Utah senator Mike Lee has also recently proposed a national US law requiring age verification for accessing porn websites.

2. Twitter Faces DPC Investigation Over Data Breach

The Irish Data Protection Commission (DPC) launched an investigation into Twitter on 23 December after a data breach reportedly affecting over 5 million users. 

The breach originates from a vulnerability first reported to Twitter last January. In July, Twitter learned that some users’ contact details had appeared for sale online. The company posted a blog post in August reporting the breach.

It’s unclear exactly how many people have been affected. But media reports claim that the profile details of 5.4 million users were shared online, including email addresses and phone numbers.

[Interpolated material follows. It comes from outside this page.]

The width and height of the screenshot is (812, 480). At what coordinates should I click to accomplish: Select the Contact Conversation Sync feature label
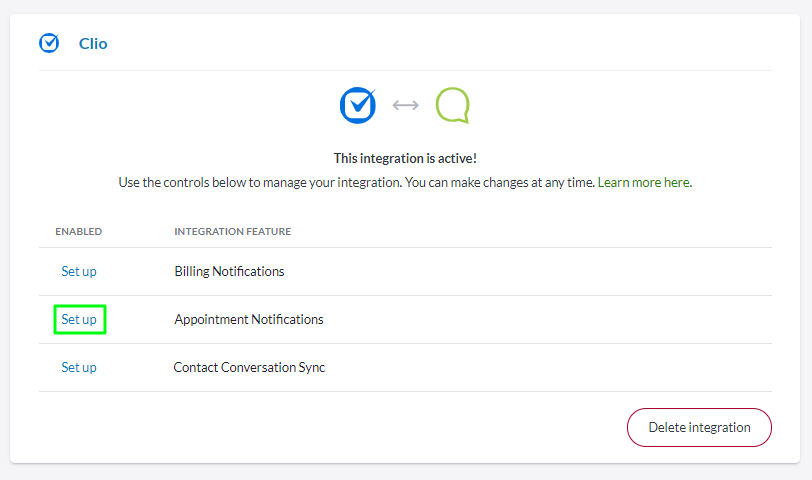click(x=249, y=367)
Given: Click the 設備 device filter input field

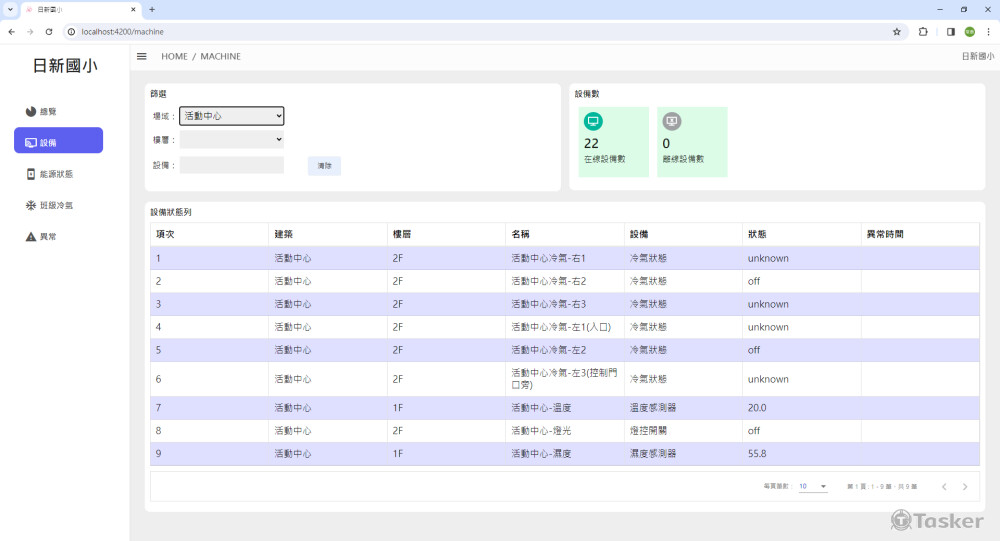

This is not the first time the DPC has taken action against Twitter. Back in 2020, the company got a €450,000 fine for a separate data breach. More recently, the DPC has fined several other US tech firms (all Meta companies, such as Facebook, WhatsApp and Instagram).

3. Progress for Cross-Border Data Flows at the OECD

On 14 December, the Organization for Economic Cooperation and Development (OECD) adopted the first intergovernmental agreement on common approaches to safeguarding privacy when accessing personal data for national security and law enforcement purposes. 

The OECD Declaration on Government Access to Personal Data Held by Private Sector Entities aims to improve trust in cross-border data flows by clarifying how national security and law enforcement agencies can access personal data under existing legal frameworks. 

Thirty-nine OECD members, including the United States and the EU, signed the declaration during the OECD’s 2022 Digital Economy Ministerial Meeting. 

The declaration complements the OECD Privacy Guidelines and sets out shared principles that reflect commonalities drawn from OECD member countries’ existing laws and practices and that aim to protect privacy and other human rights and freedoms.

4. CNIL Rapporteur Recommends Apple Fine

The rapporteur for France’s data protection agency, the CNIL, has recommended that Apple be fined €6m for violating the ePrivacy Directive due to the exceptions Apple has made to its App Tracking Transparency (ATT) framework for its own pre-installed apps. 

The ATT framework requires third-party app developers to present users with a standard notification about targeted ads and ask for their consent—but Apple reportedly excluded several of its own apps from this requirement. 

The complainants argue that the ATT rules should apply even if the data collected is kept within Apple’s ecosystem and not shared with third parties. 

Apple has included consent notifications in iOS 15, released in September 2021, but may have been in violation of the ePrivacy Directive before that. 

The recommendation follows a complaint from the industry group France Digitale, made up of representatives from France’s tech startup and venture capitalist scenes.

The CNIL rapporteur’s recommendations are not binding. Still, they can carry significant weight in the CNIL’s final decisions.

5. Google to Pay Nearly $30m to Settle Two Location-Tracking Lawsuits

Google will pay $29.5m to settle US lawsuits in Washington DC and Indiana, adding to a bill of nearly $400m paid out over the company’s allegedly deceptive location-tracking tendencies.

The allegations around Google’s activities date back to 2018, when Google was found to be obscuring users’ ability to turn off location monitoring. 

Users who disabled “Location History” reportedly continued to have their whereabouts tracked via the “Web & App Activity” setting—leading Indiana’s Attorney-General to claim that Google has “deceived and misled users about its practices since 2014”.

The two settlements, announced on 30 December, follow $391.5m worth of settlements with 40 US states over similar issues. Two further states, Texas and Washington, are also bringing cases against Google’s location-tracking practices.